** SOURCE RECORDS follows **

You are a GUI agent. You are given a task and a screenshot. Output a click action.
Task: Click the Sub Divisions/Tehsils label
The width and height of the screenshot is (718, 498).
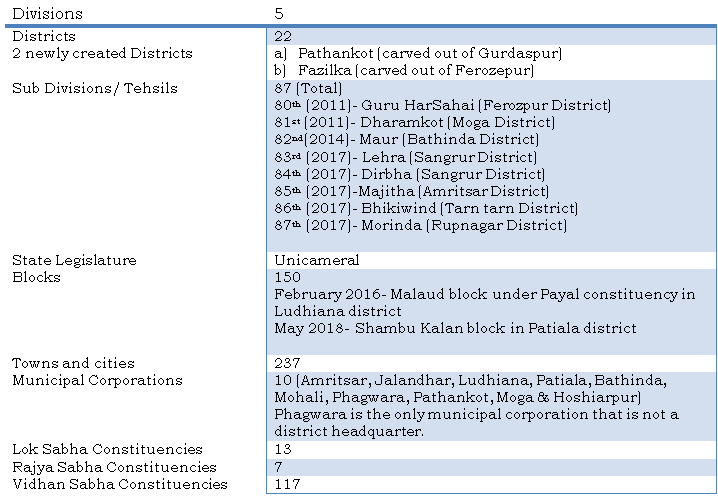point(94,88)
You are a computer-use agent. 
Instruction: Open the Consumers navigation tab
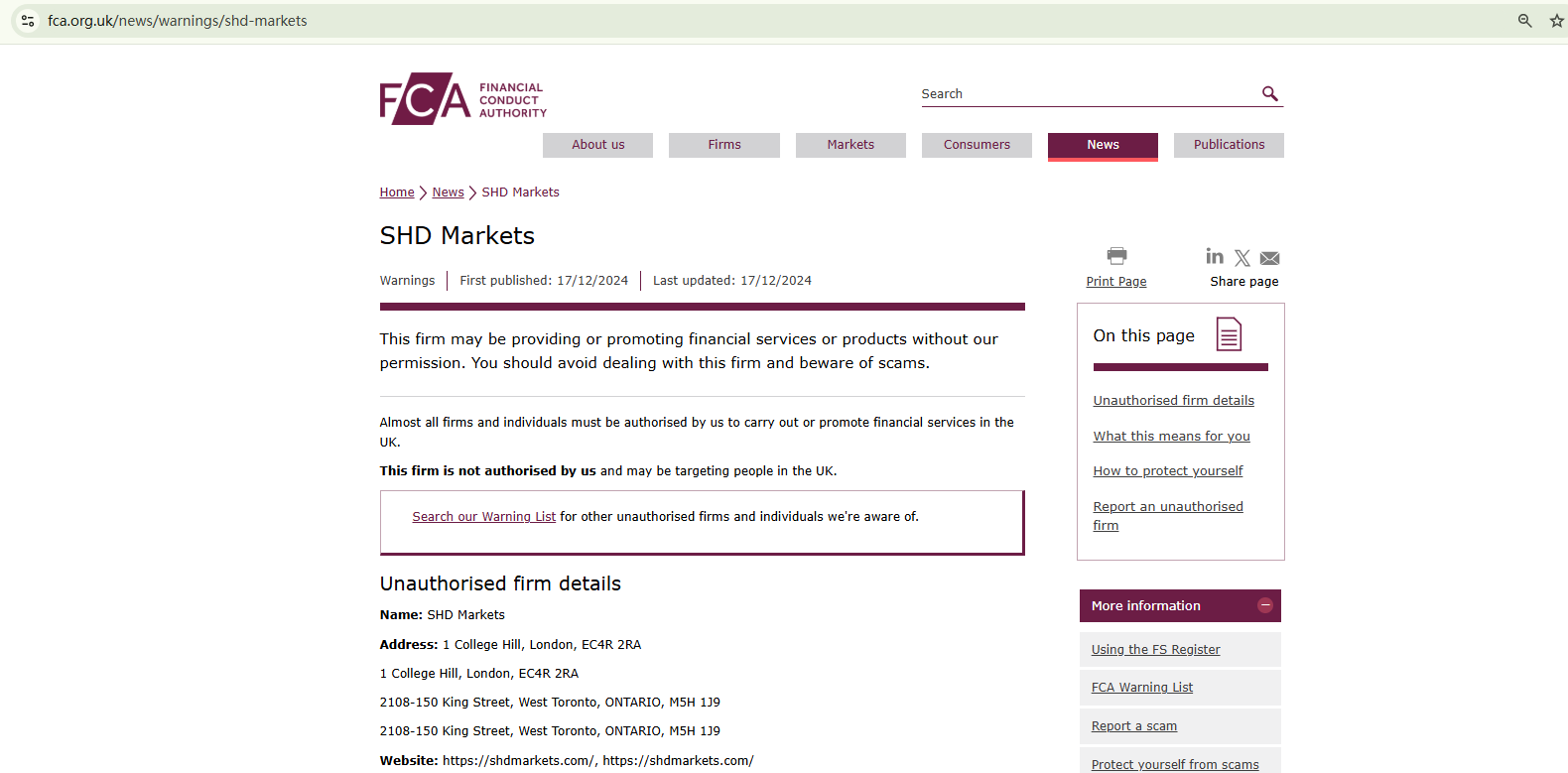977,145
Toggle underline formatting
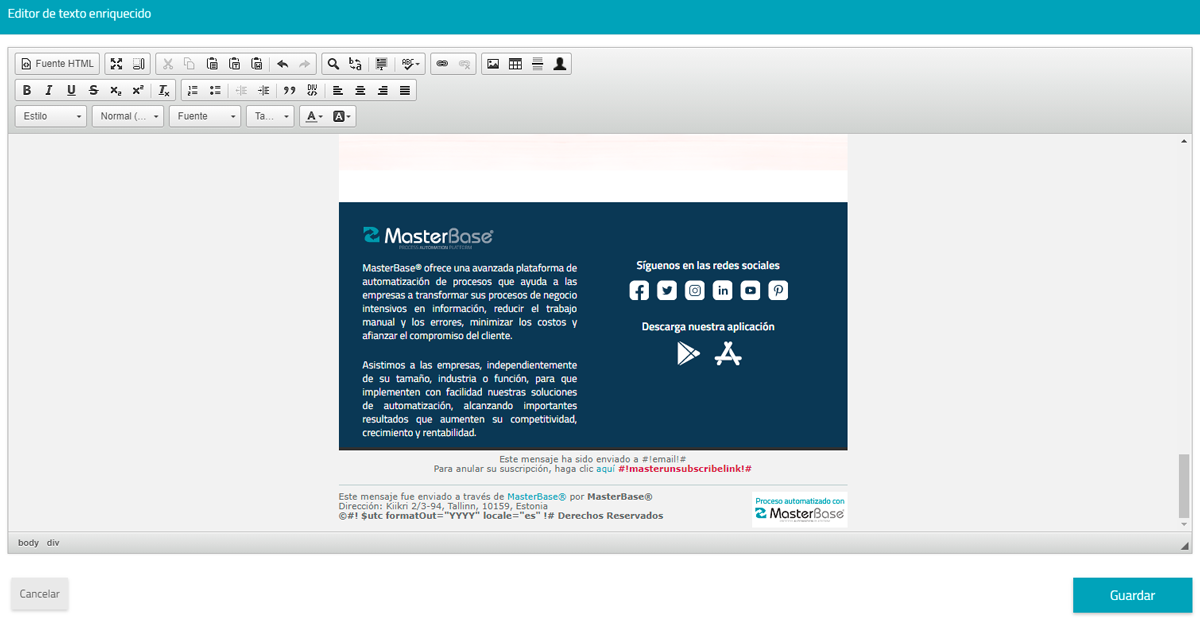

** End of SOURCE RECORDS **

(DESCRIPTION OF THE TASK) Search the records above for "agent" and copy every line that has it.

(OUTPUT OF THE EXERCISE)
You are a GUI agent. You are given a task and a screenshot. Output a click action.
You are a computer-use agent. 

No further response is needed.